3) In order to address the above issues, we'd have to add QJM-specific code
into the NameNode, and introduce the concept of epochs into the generic
interfaces. This "bleed" of QJM concepts into the main source code is something
we are explicitly trying to avoid by introducing the JournalManager API.
I am also thinking back to our discussion last summer during the HDFS-1073 work
(particularly HDFS-2018 and HDFS-1580), where you had argued that segments
themselves should be considered an implementation detail of the JournalManager.
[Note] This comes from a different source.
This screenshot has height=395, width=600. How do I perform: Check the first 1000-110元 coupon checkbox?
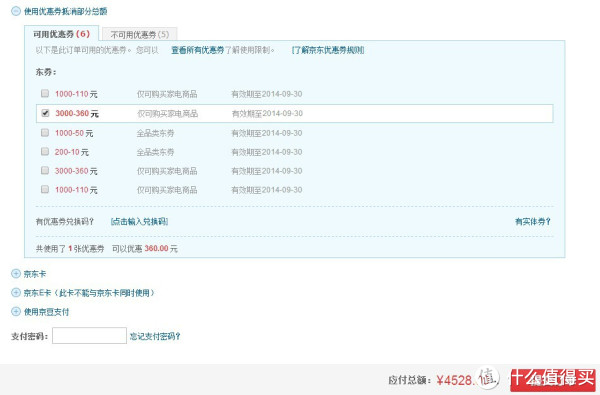pos(45,93)
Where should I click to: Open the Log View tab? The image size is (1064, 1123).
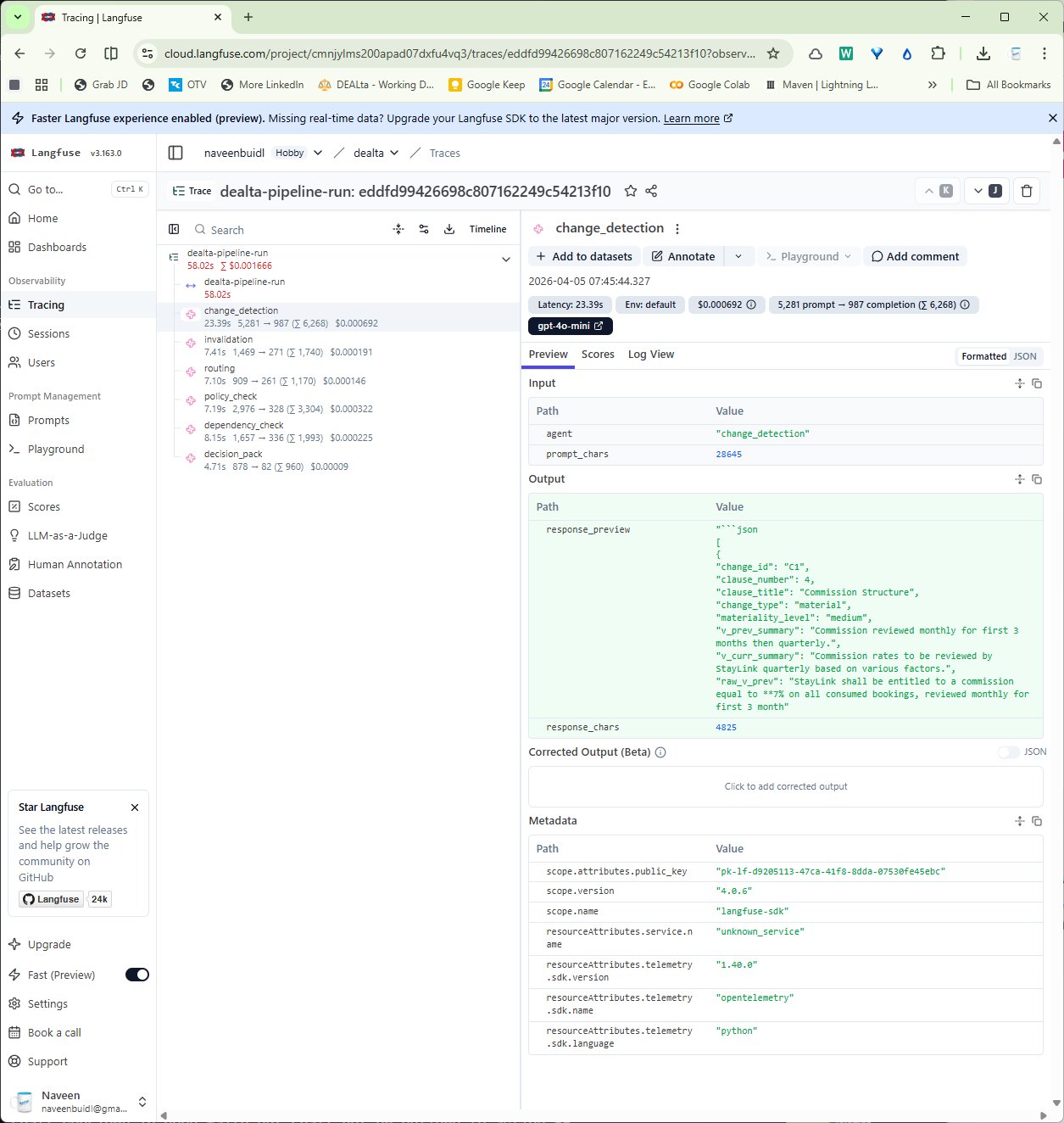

So, adding information which is required for correctness into the
START_LOG_SEGMENT written by the NameNode layer takes us farther away from that
goal instead of closer to it.
bq. Suresh and I have been looking at the design and compared it to Paxos and
Zab in detail and have concluded that the design is closer to ZAB than Paxos...
Sure, it's very close to ZAB as well, which I mentioned above in the
discussion. I honestly see ZAB and Paxos as basically the same thing -- ZAB
(and QJM) use something very close to Paxos when they switch epochs. The main
difference between QJM and ZAB is that ZAB actually maintains full histories at
each of the nodes, because it needs to implement a state machine (the database
state). In contrast, QJM allows a journal node to get kicked out for one
segment, then join again in the next segment even if it's missing some txns in
between. This is OK because it is not trying to maintain state, just act as
storage, and IMO it makes things simpler. This difference is enough that I
don't think we should explicitly say that this is an implementation of ZAB.
To be perfectly frank, I'm not interested in changing the design substantially
at this point without a good reason. I've put several weeks into testing this
design, and unless you can find a counter-example or a bug, I am against
changing it. If you want to do the work and produce a patch which makes the
code simpler, and it can pass 20,000 runs of the randomized fault test, I'd be
happy to review your patch. Or if you can point a flaw out in the current
design that's addressed by your proposed change, I'll do the work to address
it. But as is, I am confident that the design is correct and don't have more
time to allocate to shifting things around unless there's a bug or another real
problem which would negatively affect its usage.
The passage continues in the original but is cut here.